Module 5: Writing Queries with EDU#

By the end of this module, you'll be able to answer a real analytics question: which day of the week has the lowest attendance for female students, by school? We'll build up to that query step by step — starting with a simple select, adding filters, joining tables together, and finally aggregating across dimensions.

Steps for building a query#

A good way to approach any query is to work through these steps before writing SQL:

  1. Define the purpose of the query — What question are you answering? Who will use the result?
  2. Identify key tables — Which fact and dimension tables hold the data you need? Use Data domains and key tables or dbt Docs to find them.
  3. Determine relevant columns and filters — What do you need to select? What filters (e.g., school year, school, demographic) apply?
  4. Decide if joins or aggregates are needed, and at what grain — Do you need to join to dimensions for labels? Do you need to aggregate (e.g., count, sum, rate)? What should one row in your result represent?
  5. Put it all together — Write the SQL (select, from, joins, where, group by, order by).
  6. Check your work — Run the query, spot-check results, and confirm row counts and grain make sense.

The sections below walk through the mechanics of selects, filters, joins, and aggregates; keeping this process in mind will help you apply them deliberately.

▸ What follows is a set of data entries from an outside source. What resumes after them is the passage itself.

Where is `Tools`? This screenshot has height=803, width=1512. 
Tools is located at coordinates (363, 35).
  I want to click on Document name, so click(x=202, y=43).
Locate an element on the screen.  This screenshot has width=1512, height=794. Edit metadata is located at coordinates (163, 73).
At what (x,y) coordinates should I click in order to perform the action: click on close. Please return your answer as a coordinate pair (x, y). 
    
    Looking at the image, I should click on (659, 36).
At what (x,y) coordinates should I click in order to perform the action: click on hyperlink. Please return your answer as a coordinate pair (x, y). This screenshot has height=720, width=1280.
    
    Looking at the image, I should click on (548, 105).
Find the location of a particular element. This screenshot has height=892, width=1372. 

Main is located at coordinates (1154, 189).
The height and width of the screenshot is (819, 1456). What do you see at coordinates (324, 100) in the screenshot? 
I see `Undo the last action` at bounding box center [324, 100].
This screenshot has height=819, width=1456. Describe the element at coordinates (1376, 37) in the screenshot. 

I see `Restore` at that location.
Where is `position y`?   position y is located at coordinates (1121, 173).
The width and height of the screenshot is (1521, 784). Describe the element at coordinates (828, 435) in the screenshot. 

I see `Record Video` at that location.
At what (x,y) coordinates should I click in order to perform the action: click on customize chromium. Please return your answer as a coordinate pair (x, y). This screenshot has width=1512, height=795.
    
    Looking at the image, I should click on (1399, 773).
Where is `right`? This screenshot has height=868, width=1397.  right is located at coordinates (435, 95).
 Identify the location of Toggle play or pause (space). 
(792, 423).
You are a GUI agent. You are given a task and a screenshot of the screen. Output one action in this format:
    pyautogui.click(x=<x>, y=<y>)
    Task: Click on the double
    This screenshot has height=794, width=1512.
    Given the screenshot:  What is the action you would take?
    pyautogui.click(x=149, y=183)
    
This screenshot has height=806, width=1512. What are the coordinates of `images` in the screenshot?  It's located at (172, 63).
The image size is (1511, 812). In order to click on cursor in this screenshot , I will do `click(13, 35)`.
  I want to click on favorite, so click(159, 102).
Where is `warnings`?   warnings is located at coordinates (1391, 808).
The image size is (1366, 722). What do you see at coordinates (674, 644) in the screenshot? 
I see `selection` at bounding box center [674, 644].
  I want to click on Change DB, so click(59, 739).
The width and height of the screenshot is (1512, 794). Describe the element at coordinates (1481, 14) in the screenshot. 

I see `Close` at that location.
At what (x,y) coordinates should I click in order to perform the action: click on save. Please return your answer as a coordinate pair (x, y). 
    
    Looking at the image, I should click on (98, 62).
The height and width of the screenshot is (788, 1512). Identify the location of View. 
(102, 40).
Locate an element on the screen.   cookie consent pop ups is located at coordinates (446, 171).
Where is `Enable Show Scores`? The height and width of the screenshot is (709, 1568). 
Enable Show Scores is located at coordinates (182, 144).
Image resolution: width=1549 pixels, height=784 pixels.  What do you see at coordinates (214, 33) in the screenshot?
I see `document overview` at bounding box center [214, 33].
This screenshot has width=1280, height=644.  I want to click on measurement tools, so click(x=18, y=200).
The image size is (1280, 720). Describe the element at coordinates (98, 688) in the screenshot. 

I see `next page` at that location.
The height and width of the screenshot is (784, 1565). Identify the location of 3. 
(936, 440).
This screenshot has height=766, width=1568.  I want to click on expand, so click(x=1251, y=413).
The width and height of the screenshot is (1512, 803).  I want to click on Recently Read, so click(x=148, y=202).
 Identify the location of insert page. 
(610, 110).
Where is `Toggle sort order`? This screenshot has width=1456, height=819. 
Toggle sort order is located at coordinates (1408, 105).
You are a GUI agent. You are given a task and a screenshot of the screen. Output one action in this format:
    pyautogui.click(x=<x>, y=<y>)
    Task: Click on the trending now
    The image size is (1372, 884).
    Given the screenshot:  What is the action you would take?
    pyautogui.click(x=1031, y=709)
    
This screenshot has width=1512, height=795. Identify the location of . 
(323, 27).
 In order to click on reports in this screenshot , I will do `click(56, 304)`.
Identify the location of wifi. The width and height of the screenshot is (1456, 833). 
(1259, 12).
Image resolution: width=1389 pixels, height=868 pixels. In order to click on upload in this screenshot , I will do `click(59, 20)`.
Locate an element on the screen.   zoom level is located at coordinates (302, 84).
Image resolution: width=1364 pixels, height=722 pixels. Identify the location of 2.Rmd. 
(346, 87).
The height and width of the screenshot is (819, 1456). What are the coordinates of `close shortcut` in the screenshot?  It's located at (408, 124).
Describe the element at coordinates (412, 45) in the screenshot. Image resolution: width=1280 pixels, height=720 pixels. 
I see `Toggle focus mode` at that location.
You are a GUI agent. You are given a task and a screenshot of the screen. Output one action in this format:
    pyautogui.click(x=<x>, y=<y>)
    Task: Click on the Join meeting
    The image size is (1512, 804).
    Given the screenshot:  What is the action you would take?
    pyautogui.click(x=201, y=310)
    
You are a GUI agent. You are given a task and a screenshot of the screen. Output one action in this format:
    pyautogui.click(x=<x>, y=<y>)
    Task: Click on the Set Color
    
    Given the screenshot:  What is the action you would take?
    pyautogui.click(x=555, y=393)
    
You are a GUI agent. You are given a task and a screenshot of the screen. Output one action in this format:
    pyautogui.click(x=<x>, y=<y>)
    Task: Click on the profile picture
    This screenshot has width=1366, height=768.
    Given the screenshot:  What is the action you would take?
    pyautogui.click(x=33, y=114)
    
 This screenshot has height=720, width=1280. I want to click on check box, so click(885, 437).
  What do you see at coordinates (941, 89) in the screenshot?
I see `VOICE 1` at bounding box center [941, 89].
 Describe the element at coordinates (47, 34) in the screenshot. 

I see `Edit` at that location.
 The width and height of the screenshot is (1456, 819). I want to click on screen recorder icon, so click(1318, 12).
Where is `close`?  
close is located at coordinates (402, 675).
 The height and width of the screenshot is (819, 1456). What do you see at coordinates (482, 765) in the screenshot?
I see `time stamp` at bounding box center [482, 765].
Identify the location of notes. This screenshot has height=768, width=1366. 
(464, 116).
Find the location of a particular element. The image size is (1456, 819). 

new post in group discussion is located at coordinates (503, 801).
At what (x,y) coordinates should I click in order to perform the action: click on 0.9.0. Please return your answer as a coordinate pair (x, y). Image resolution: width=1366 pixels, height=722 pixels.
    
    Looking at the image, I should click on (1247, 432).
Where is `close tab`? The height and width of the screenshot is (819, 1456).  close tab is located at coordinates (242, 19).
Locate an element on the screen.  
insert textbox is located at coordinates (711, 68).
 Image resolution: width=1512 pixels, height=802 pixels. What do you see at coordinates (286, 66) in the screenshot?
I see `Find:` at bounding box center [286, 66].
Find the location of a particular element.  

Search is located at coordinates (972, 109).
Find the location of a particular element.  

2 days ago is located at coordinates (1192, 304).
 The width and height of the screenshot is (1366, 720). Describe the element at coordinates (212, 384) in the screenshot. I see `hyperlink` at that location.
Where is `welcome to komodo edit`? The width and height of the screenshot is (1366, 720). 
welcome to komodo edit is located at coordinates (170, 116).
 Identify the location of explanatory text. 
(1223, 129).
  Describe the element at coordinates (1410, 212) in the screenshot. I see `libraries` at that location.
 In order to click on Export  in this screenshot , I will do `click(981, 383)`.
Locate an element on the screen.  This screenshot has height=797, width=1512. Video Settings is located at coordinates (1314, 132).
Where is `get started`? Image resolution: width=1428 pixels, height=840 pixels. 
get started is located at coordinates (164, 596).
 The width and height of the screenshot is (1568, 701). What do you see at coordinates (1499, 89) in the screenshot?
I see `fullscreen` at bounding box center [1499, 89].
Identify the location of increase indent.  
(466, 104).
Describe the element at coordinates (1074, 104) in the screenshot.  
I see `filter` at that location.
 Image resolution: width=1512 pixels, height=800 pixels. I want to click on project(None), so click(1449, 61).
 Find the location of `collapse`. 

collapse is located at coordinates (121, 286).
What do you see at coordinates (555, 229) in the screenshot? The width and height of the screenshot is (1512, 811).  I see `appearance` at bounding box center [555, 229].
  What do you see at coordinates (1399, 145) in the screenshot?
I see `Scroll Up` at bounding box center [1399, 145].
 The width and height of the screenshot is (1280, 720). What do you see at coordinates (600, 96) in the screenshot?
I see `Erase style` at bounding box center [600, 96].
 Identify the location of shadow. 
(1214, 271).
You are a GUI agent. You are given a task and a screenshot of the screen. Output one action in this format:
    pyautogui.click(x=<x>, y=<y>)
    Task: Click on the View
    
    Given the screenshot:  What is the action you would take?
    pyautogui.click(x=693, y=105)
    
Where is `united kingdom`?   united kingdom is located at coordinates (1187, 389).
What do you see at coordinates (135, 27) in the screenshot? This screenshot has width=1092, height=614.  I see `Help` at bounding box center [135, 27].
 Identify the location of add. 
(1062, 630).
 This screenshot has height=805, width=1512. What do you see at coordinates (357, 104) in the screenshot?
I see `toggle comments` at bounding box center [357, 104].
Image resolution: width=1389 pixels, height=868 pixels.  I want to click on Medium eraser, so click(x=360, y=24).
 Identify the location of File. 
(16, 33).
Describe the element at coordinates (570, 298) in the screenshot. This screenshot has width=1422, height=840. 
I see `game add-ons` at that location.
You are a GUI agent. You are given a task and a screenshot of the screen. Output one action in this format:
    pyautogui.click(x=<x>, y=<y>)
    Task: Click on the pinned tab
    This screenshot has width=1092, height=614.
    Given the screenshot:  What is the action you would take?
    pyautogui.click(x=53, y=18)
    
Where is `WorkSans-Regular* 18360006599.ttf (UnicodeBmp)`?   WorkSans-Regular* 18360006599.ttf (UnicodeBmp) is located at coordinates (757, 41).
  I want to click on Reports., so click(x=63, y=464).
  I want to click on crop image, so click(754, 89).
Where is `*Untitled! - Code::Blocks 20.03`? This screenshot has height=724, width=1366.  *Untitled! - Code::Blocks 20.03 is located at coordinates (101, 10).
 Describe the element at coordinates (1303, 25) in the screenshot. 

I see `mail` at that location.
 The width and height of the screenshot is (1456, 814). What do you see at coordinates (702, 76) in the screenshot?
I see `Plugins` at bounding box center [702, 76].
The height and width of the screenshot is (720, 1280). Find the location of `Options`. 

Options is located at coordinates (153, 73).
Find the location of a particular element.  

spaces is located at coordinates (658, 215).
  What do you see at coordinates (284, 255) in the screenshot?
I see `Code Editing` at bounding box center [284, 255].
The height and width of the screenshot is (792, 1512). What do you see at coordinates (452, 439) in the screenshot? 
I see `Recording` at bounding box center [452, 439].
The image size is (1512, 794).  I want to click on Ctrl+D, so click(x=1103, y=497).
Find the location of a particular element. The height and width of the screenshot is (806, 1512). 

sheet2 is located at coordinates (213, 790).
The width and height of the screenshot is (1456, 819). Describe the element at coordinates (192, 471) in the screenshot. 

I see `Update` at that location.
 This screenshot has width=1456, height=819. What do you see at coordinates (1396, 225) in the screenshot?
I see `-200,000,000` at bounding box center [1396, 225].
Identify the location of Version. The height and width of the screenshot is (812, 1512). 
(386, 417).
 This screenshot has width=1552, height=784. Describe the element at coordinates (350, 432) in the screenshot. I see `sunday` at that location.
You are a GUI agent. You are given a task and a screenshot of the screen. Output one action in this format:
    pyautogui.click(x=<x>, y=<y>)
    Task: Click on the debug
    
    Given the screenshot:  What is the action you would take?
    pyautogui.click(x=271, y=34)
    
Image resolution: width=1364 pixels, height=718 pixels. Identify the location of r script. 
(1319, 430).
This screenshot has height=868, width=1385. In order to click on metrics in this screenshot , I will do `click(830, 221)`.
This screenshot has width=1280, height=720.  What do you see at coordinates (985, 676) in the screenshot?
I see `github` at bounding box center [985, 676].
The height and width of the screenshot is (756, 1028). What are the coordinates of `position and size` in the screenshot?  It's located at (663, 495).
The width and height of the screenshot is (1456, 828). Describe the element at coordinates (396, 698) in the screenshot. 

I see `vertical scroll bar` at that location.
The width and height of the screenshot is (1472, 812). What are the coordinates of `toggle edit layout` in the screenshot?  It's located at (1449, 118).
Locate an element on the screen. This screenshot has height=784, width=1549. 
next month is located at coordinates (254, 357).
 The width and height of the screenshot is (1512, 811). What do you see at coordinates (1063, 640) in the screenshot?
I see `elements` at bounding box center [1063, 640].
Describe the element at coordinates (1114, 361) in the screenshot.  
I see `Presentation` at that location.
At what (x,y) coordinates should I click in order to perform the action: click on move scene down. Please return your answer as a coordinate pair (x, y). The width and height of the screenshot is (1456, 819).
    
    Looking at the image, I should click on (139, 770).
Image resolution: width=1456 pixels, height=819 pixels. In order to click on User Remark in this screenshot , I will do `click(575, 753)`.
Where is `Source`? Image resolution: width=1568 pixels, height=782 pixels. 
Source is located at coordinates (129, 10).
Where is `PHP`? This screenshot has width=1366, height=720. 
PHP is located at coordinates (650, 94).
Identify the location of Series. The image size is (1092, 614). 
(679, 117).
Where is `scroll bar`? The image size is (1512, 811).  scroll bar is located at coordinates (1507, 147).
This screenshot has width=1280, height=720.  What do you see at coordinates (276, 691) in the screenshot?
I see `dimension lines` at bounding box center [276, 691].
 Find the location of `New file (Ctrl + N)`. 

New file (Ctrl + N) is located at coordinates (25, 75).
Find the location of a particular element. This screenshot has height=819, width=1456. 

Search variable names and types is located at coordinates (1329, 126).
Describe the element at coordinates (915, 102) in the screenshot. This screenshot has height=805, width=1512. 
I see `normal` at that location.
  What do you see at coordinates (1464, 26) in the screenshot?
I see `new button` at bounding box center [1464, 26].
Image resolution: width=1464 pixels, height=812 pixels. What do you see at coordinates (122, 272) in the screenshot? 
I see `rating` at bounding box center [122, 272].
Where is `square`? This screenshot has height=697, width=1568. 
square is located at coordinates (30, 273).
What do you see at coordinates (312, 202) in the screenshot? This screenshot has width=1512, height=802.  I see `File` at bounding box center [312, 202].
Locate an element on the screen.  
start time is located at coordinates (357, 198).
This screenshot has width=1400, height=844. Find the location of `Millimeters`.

Need a refresher on the workspace layout?

If you jumped straight to this module, check out Module 4: Inside a Workspace for a walkthrough of the editor, database explorer, output pane, and how to preview data.


⏸️ Pause: Choose your own path#

You're ready to start writing queries. The following sections build up your SQL skills progressively, but you should go at your own pace.

New to SQL?

Start from the beginning and work through each section in order. Each section builds on the previous one, using a consistent example that grows in complexity.

Already comfortable with SQL?

Feel free to skip ahead to Joins and Analytics Examples. Even if you know SQL well, these sections contain important EDU-specific context about:

  • How EDU tables are structured and named
  • Best practices for joining EDU fact and dimension tables
  • Common pitfalls and patterns specific to the EDU warehouse
  • How to work with EDU's surrogate keys and table conventions

Section overview#

Level Section Description
Beginner Your First Select Learn to select columns from tables and use limit while exploring
Intermediate Filtering, Grouping & Ordering Filter rows, group data, and order results
Intermediate Joins Combine data from multiple tables (includes EDU-specific patterns)
Advanced Analytics Examples See how all the pieces come together in realistic EDU queries (highly recommended for all skill levels)

Building toward one question

Throughout these sections, we'll build up one complete example piece by piece: starting with student names, filtering to specific demographics, joining to attendance and school data, and finally answering our goal question about day-of-week attendance patterns. Each section adds a new layer, so you can see how queries evolve from simple to complex. Even if you skip ahead, you'll see references to this progression in the examples.